Saved entries:
········

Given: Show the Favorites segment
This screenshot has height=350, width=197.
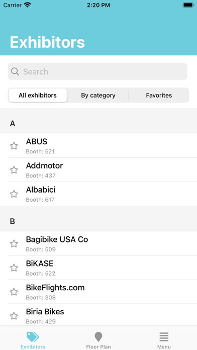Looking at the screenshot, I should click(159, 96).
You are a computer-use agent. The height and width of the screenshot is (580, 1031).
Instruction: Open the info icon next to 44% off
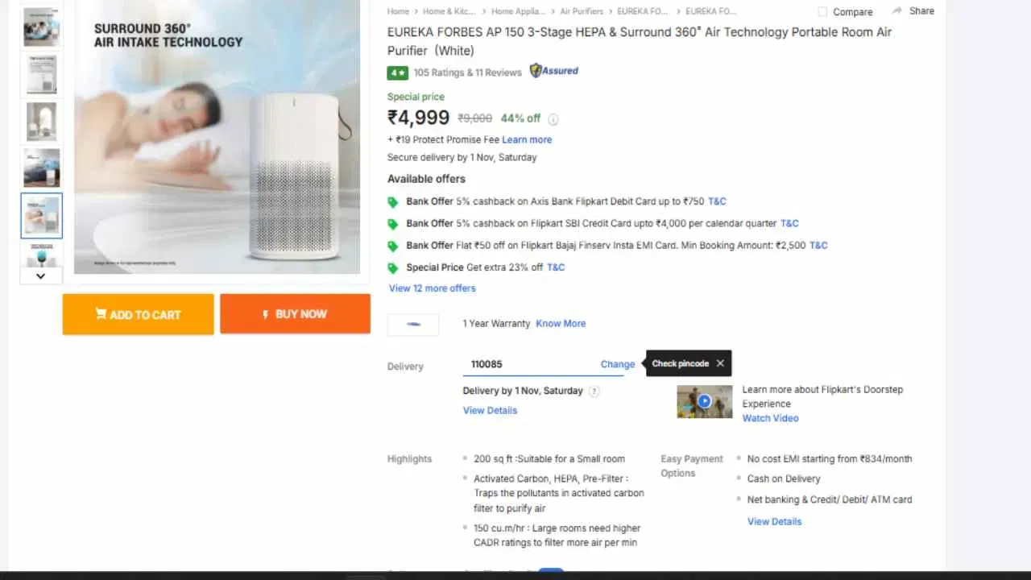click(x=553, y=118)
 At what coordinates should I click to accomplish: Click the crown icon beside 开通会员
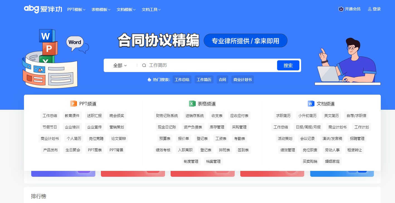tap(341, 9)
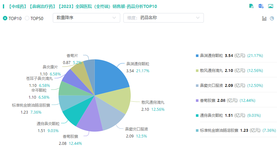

········

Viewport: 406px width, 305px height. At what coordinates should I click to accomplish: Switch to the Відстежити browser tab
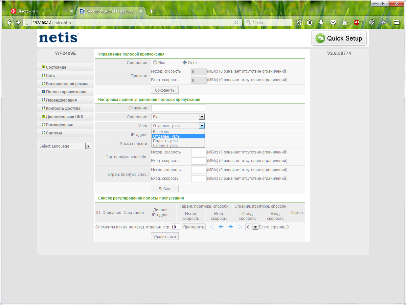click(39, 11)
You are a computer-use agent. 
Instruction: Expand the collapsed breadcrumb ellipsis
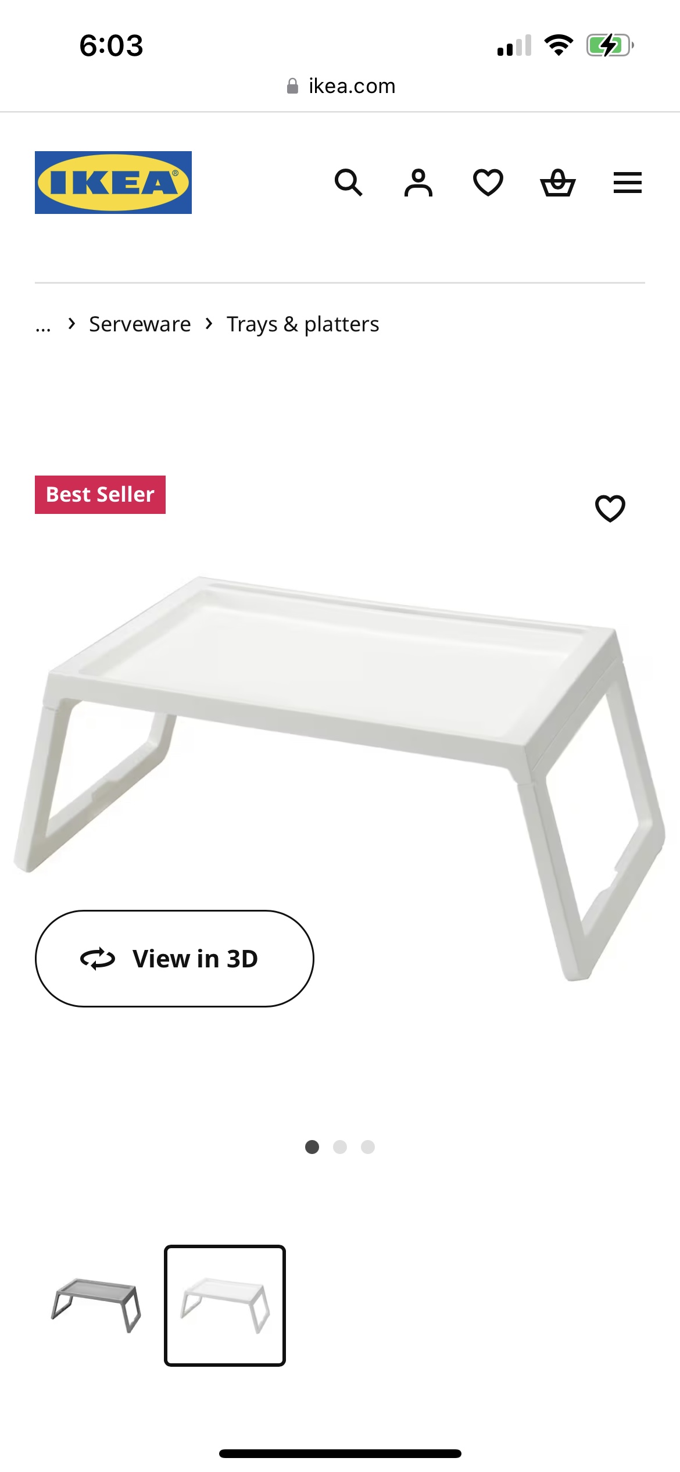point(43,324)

········

# WHAT THIS TASK INVOLVES:
Copy each line above that contains the string "agent".

# ANSWER FOR THE TASK:
You are a computer-use agent. The height and width of the screenshot is (580, 1031).
You are a computer-use agent. 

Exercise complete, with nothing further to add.